══ RAW RECORDS
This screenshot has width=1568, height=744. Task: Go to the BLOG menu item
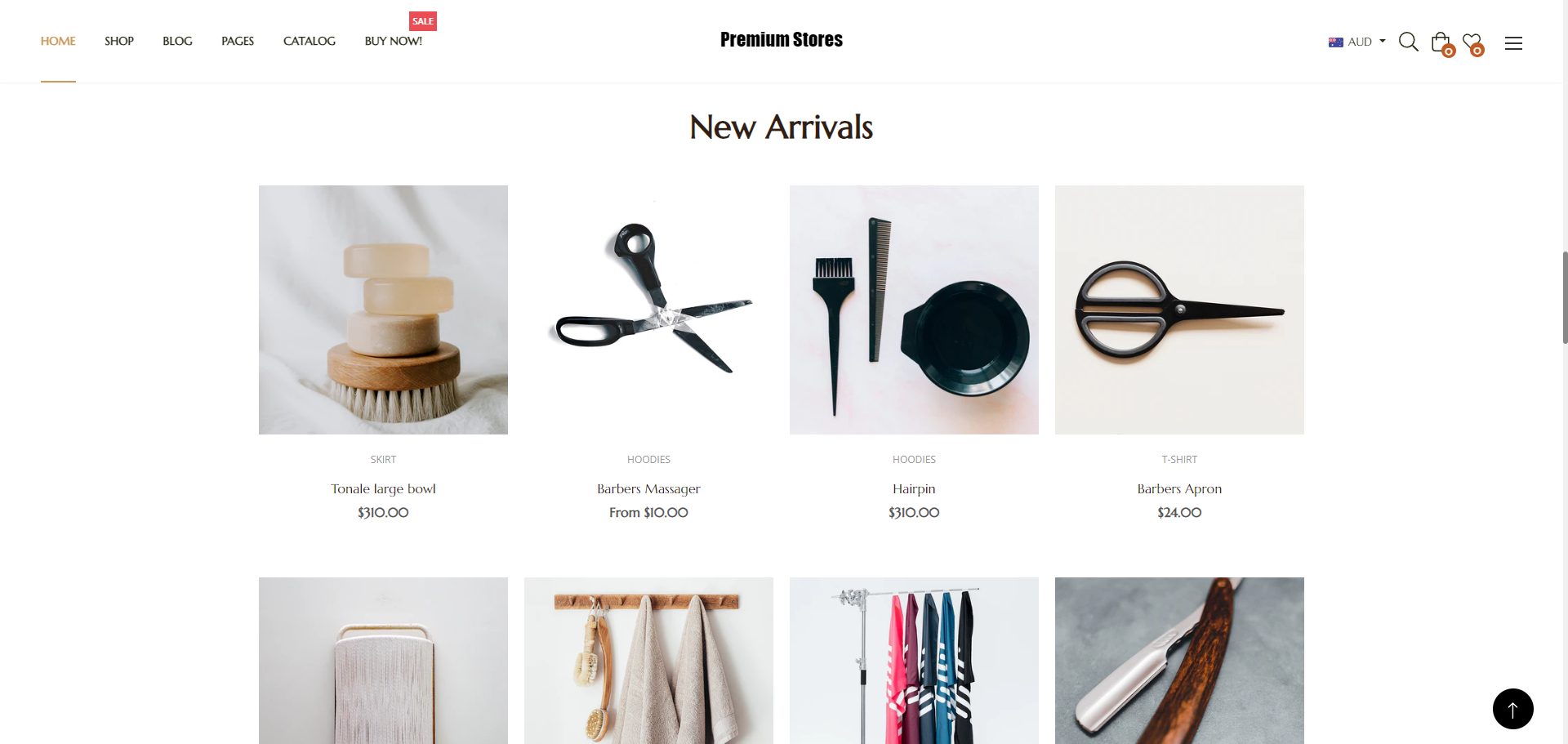tap(177, 41)
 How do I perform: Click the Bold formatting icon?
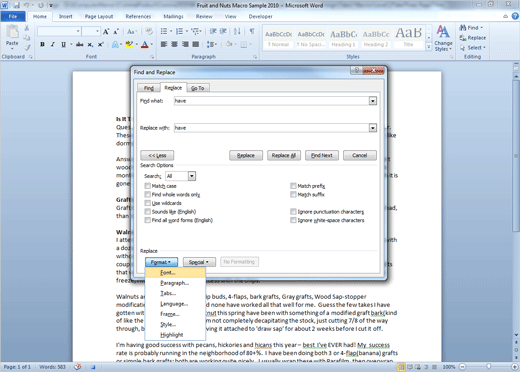pos(42,44)
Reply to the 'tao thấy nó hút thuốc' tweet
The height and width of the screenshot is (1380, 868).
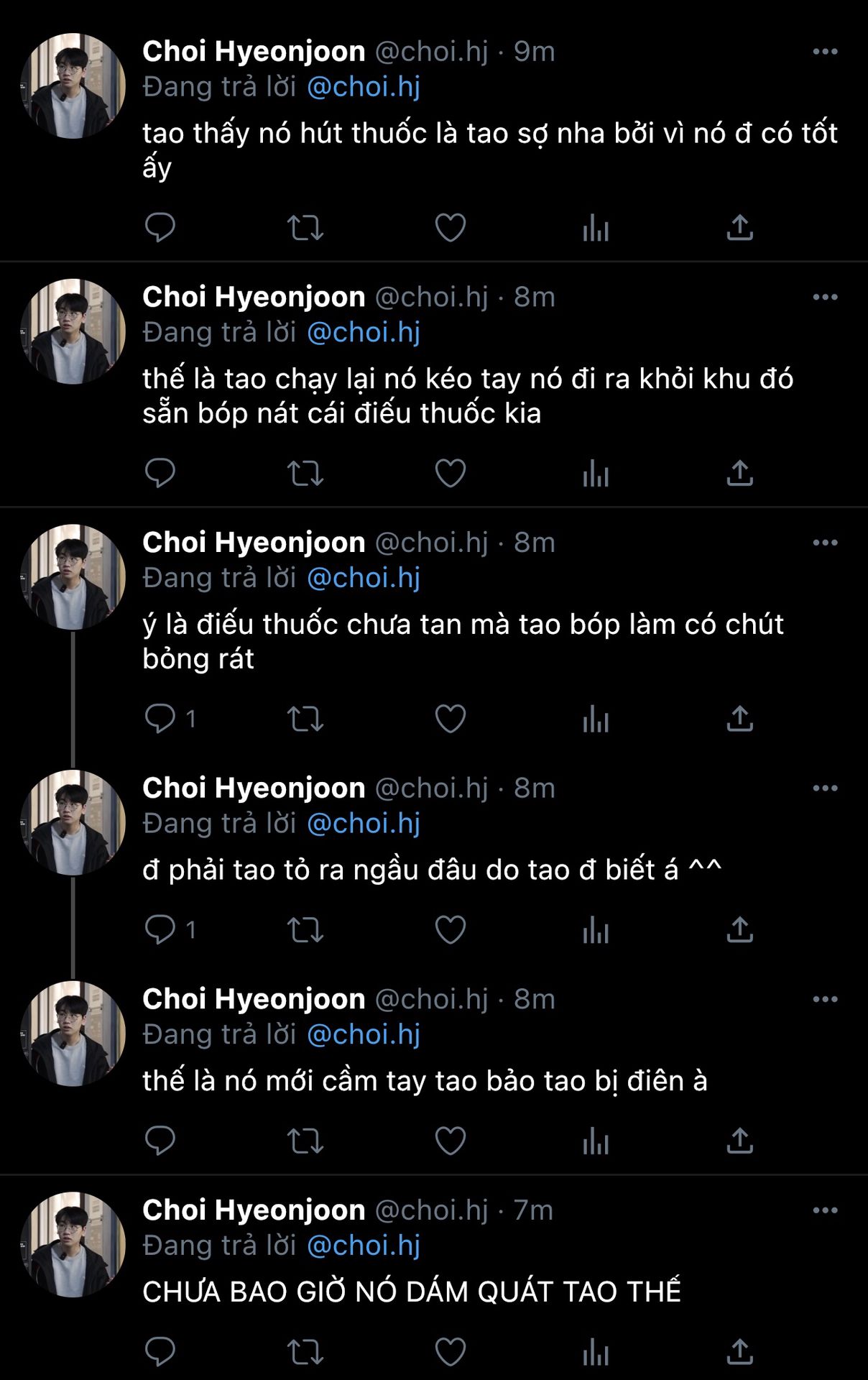pos(160,228)

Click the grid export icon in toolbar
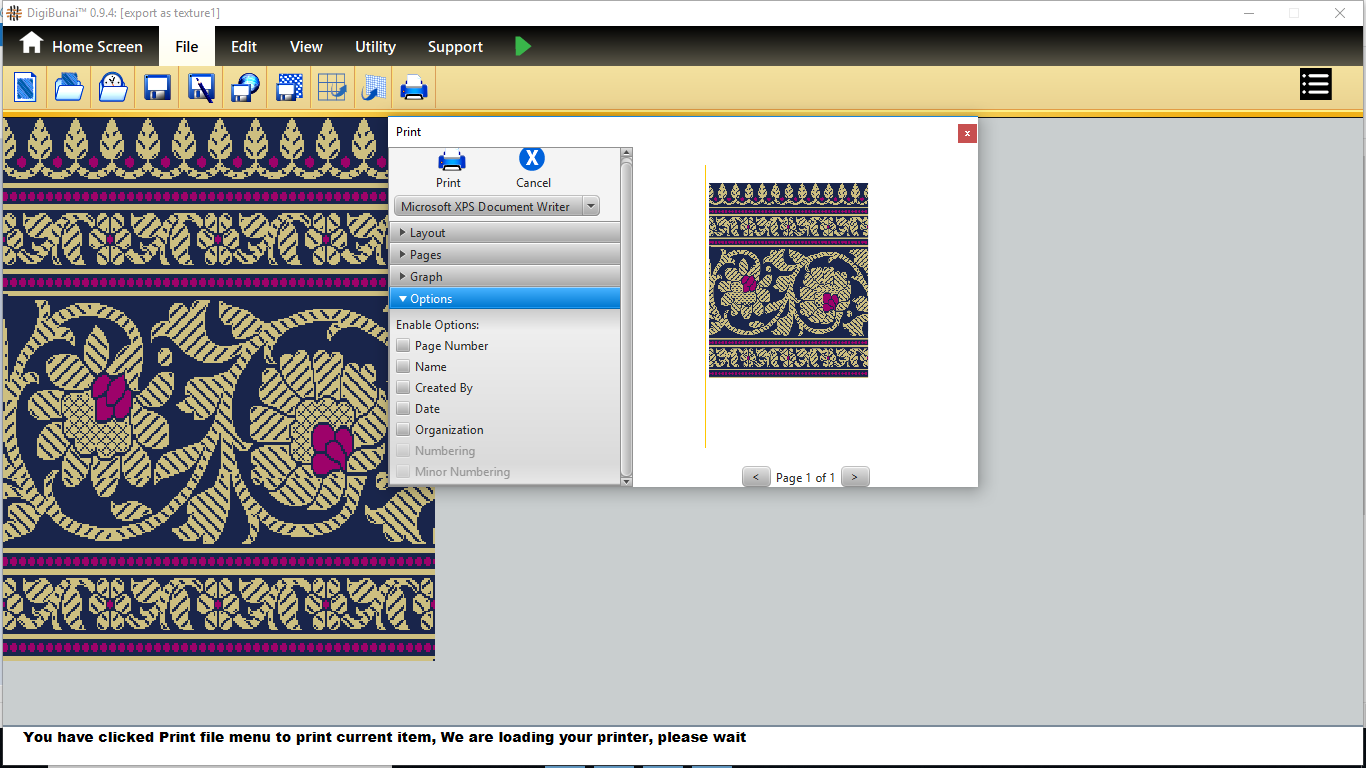point(332,88)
════
PROBLEM DESCRIPTION:
Retype all of the records above word for word, leaving out the pictures.

ANSWER TO THE EXERCISE:
This screenshot has width=1568, height=744. Task: Go to the BLOG menu item
tap(177, 41)
 How do I perform: Click the Bold formatting icon?
pos(42,44)
Reply to the 'tao thấy nó hút thuốc' tweet
The height and width of the screenshot is (1380, 868).
pos(160,228)

Click the grid export icon in toolbar
point(332,88)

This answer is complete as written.